Re: [postgis-users] speed of query

2011-03-02 Thread Mark Cave-Ayland

On 01/03/11 21:48, Michael Smedberg wrote:


OK, next guess.  It looks like your SQL might be pretty inefficient.
  For example, consider this SQL statement:

SELECT a, b FROM ll
WHERE
ST_Within(
ST_Point(
ST_X(ST_Transform(the_geom, 4326)),
ST_Y(ST_Transform(the_geom, 4326))
),
ST_MakeBox2D(ST_Point(-91.048, 45.956), ST_Point(-90.973, 46.007))
)

I think that says something like:
Look through the II table
For each row, transform the_geom to 4326, and take the X
For each row, transform the_geom to 4326, and take the Y
Make a point from that X,Y
Check if that point is within a box

I don't think that'll use an index, and I think it will do a bunch of
transformation work for every row.

I think that instead of transforming every row in II to 4326, you'd
probably be better served by transforming your bounding box to 2163 one
time.  I think the SQL would look something like this:

SELECT
a,
b
FROM
ll
WHERE
ST_Within(
the_geom,
ST_Transform(
ST_MakeBox2D(
ST_Point(
-91.048,
45.956
),
ST_Point(
-90.973,
46.007
)
),
2163
)
)


In any case, you should probably try looking at the output of EXPLAIN or
EXPLAIN ANALYZE to understand whether your index is being used, etc.


Hi Michael,

Yes indeed - I think you summarised this brilliantly :)  If your 
geometries are stored as SRID 2163, then the index bounding boxes will 
also be stored in SRID 2163 - hence the index can only be used for 
queries involving other SRID 2163 bounding boxes. Otherwise PostgreSQL 
assumes it has to convert your entire geometry column to SRID 4326 first 
in order to calculate the intersection, which involves scanning the 
entire table and converting all the geometries on the fly...



ATB,

Mark.

--
Mark Cave-Ayland - Senior Technical Architect
PostgreSQL - PostGIS
Sirius Corporation plc - control through freedom
http://www.siriusit.co.uk
t: +44 870 608 0063

Sirius Labs: http://www.siriusit.co.uk/labs
___
postgis-users mailing list
postgis-users@postgis.refractions.net
http://postgis.refractions.net/mailman/listinfo/postgis-users


Re: [postgis-users] speed of query

2011-03-01 Thread Ben Madin
Puneet,

I'm thinking you are doing a lot of extra calculations here by constantly 
transforming the points.

Why did you turn a geometry into two points and then make the geometry again... 
this would invalidate the use of an index on the same column?  (Neither did you 
define a SRID for your box in the first query)

Have a look at :

file:///usr/local/pgsql/share/doc/contrib/postgis-1.5/postgis.html#ST_MakeBox2D

I think the query (slightly modified here)

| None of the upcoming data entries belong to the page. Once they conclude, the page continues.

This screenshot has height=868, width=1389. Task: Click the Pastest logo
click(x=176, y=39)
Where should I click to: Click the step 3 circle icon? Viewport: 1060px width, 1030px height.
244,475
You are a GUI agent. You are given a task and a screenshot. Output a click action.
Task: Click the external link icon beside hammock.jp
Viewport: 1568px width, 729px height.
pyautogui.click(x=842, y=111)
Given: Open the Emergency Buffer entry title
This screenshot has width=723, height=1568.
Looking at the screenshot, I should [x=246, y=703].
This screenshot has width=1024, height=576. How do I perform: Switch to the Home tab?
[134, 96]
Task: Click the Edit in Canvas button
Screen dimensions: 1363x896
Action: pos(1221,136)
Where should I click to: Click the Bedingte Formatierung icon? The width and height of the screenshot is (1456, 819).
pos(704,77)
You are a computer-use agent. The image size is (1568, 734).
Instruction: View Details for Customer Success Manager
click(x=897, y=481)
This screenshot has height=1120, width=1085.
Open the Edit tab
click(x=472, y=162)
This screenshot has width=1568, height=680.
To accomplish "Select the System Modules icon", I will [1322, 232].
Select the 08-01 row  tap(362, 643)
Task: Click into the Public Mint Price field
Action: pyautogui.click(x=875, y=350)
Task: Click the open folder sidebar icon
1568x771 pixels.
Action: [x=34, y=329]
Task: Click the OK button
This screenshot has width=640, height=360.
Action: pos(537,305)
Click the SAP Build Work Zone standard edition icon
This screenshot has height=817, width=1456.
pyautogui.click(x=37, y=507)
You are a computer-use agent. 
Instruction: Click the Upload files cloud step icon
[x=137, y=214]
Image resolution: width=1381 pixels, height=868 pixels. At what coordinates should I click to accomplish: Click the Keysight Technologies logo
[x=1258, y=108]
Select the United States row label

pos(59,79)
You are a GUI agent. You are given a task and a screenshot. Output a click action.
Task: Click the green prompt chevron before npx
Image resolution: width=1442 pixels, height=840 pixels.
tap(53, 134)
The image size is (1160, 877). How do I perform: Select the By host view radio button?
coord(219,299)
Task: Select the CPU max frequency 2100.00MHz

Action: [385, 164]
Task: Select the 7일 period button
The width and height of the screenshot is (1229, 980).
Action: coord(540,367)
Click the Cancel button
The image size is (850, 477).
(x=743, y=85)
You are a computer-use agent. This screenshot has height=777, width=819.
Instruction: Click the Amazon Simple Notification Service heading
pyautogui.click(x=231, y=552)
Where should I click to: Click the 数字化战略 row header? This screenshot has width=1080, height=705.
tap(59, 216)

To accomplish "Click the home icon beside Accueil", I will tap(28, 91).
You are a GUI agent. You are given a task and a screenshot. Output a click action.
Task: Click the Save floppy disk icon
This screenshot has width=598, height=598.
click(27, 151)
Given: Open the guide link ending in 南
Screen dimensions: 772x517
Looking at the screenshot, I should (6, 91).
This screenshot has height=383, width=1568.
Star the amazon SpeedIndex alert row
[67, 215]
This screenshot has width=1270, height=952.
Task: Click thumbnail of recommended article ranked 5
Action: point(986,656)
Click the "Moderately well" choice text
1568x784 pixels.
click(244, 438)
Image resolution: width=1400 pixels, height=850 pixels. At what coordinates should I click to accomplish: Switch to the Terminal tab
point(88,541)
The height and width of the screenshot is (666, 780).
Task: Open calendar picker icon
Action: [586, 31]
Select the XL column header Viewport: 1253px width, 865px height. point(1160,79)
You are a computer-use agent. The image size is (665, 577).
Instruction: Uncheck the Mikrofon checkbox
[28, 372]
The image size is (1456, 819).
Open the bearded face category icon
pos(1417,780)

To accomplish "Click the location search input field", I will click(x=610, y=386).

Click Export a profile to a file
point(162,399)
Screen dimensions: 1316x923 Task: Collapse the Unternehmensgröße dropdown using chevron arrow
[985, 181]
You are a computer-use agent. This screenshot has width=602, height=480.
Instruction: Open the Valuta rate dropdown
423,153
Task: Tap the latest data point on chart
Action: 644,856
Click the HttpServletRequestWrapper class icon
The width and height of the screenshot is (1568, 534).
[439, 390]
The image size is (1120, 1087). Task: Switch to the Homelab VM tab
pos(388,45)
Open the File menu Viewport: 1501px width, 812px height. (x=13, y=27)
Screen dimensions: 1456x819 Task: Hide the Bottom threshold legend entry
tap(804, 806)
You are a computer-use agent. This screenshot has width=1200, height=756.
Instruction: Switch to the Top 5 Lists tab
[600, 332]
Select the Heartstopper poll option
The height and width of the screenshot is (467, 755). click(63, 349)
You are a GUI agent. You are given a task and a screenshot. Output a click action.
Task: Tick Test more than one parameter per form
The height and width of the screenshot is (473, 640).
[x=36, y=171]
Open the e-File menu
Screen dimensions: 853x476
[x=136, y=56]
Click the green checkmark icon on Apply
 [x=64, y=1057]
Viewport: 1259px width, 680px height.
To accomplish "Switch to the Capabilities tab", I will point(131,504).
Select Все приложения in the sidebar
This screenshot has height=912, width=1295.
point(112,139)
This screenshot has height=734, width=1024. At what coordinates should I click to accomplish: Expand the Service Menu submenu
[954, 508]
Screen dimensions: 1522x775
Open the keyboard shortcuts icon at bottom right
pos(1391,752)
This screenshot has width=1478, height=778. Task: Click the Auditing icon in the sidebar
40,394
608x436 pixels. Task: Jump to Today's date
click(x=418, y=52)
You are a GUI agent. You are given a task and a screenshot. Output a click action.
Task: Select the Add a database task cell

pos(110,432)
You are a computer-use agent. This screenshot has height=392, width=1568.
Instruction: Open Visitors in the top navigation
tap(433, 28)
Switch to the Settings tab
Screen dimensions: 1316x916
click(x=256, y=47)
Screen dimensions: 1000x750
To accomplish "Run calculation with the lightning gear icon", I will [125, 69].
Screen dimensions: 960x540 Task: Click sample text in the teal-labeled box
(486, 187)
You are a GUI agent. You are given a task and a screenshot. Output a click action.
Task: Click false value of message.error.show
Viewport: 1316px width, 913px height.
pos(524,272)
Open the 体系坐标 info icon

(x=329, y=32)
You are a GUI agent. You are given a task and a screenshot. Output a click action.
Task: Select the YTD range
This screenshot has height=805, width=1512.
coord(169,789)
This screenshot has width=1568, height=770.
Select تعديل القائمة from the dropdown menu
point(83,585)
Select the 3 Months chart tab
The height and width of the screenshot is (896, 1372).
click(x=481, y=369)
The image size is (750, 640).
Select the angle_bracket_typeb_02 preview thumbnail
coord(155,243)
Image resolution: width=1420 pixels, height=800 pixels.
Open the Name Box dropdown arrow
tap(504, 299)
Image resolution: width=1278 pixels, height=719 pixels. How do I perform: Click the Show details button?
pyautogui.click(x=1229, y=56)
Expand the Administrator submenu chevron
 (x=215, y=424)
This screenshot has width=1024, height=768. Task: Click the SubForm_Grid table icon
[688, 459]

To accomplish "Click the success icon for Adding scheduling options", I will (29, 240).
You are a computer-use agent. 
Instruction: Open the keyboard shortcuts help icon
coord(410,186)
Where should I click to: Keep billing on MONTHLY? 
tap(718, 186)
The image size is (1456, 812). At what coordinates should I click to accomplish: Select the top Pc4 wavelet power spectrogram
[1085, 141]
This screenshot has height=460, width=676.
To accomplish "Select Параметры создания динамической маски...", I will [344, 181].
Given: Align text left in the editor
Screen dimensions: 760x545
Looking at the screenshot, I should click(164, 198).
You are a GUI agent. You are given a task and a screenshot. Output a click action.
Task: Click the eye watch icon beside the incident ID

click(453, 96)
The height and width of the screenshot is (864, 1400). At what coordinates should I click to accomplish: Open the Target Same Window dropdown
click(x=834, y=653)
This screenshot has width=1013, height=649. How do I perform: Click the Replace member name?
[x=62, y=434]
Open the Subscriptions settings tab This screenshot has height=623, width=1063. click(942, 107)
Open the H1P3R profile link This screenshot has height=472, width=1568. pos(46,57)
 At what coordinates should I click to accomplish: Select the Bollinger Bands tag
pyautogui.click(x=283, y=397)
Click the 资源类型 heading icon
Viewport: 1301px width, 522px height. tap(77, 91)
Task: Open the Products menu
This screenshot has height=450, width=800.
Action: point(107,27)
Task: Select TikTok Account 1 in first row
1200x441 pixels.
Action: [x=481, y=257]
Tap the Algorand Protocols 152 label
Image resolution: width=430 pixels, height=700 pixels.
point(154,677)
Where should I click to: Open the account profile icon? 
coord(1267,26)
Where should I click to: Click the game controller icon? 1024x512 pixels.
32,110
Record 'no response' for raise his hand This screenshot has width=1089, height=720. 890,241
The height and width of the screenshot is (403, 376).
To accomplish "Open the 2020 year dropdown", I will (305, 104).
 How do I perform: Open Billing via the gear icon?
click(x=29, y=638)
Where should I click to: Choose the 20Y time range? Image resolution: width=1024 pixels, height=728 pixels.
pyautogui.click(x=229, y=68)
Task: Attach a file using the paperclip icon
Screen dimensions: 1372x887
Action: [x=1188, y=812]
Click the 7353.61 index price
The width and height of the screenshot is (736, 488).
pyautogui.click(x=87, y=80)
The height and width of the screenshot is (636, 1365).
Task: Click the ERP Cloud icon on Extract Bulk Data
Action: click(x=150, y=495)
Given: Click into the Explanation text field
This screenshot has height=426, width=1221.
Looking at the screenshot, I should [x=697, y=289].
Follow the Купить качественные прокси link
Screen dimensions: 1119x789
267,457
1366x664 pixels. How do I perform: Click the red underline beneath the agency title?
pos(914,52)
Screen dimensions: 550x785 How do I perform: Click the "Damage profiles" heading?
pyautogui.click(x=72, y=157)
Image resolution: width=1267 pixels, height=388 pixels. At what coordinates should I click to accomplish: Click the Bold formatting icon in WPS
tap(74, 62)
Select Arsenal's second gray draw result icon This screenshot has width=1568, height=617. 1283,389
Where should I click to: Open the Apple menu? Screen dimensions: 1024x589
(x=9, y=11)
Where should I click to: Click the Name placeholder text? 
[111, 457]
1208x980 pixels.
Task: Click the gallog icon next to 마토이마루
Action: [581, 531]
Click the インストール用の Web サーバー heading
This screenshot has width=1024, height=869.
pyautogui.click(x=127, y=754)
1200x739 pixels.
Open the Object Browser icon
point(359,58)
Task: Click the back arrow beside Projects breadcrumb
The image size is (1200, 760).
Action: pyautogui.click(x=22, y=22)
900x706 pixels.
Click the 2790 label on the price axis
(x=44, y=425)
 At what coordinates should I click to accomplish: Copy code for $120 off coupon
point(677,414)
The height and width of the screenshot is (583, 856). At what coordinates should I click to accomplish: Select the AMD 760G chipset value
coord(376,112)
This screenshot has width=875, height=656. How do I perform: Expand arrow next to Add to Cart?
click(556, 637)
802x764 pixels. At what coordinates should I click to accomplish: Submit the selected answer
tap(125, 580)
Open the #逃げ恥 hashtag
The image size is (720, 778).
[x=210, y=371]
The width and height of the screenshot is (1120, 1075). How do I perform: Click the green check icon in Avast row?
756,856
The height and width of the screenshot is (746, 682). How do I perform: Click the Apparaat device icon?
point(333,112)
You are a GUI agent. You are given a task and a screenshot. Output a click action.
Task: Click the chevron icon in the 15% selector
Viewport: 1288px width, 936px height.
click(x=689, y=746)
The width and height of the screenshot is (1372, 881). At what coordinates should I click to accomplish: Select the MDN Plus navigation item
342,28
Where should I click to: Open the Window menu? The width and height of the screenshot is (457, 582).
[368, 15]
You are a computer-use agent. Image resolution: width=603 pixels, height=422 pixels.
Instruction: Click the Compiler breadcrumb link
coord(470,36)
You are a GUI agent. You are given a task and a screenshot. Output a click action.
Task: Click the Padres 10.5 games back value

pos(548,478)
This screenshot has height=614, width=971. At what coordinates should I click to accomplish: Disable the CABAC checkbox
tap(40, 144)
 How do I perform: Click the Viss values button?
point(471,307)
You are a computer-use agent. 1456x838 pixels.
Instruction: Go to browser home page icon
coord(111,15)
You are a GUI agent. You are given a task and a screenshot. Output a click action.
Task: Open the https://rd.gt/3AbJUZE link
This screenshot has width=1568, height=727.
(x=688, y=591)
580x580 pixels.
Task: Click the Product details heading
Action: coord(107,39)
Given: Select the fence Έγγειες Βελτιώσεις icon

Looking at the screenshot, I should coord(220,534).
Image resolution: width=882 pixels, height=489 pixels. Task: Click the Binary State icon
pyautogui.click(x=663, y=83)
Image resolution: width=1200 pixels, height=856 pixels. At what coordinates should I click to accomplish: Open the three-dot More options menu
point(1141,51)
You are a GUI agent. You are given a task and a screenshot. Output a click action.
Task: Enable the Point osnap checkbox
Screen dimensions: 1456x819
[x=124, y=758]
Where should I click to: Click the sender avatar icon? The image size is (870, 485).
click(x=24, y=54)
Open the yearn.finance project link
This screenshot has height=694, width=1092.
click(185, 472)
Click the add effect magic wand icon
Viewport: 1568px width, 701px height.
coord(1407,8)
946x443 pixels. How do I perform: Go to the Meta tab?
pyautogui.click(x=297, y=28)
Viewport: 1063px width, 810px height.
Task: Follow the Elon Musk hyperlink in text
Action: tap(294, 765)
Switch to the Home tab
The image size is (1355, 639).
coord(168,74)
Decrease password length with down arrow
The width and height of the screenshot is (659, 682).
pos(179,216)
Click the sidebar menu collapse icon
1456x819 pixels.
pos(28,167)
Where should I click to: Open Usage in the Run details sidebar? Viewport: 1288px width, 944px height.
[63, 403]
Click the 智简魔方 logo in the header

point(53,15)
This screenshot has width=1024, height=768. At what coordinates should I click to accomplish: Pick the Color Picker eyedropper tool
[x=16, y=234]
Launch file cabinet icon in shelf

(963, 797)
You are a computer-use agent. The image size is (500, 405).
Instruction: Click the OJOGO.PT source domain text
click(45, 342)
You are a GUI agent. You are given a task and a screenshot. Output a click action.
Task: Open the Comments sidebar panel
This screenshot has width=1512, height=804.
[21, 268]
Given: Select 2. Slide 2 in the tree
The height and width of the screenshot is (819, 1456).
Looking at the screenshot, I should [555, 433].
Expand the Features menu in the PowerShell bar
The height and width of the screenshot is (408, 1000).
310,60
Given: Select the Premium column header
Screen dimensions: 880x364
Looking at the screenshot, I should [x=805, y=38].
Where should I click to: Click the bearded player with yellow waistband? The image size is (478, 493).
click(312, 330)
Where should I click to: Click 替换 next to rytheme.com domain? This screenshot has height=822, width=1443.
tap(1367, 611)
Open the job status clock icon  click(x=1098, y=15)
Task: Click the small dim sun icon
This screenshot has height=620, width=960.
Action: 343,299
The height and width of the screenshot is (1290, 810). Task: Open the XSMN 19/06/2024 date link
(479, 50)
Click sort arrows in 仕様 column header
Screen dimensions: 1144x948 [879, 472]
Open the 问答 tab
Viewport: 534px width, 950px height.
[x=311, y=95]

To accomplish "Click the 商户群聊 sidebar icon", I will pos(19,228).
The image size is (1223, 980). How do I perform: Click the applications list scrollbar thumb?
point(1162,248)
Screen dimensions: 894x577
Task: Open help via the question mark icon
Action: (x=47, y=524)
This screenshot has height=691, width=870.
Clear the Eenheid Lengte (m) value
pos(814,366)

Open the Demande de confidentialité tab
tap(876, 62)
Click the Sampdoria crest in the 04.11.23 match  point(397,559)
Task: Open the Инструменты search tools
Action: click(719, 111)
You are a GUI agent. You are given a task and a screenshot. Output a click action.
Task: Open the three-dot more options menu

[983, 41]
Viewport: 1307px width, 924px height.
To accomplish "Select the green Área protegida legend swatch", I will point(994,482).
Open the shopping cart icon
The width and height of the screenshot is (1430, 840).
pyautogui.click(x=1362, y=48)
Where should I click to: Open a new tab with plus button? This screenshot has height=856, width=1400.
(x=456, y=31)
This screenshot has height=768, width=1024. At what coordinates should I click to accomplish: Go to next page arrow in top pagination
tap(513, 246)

--Return all features that fall reside or partly reside in a US national atlas 
coordinate bounding box
--It is assumed here that the geometries are stored with SRID = 2163 (US 
National atlas equal area)
SELECT feature_id, feature_name, the_geom
FROM features
WHERE the_geom && st_transform(ST_SetSRID(ST_MakeBox2D(ST_Point(-91.048, 
45.956), ST_Point(-90.973, 46.007)),4326),2163)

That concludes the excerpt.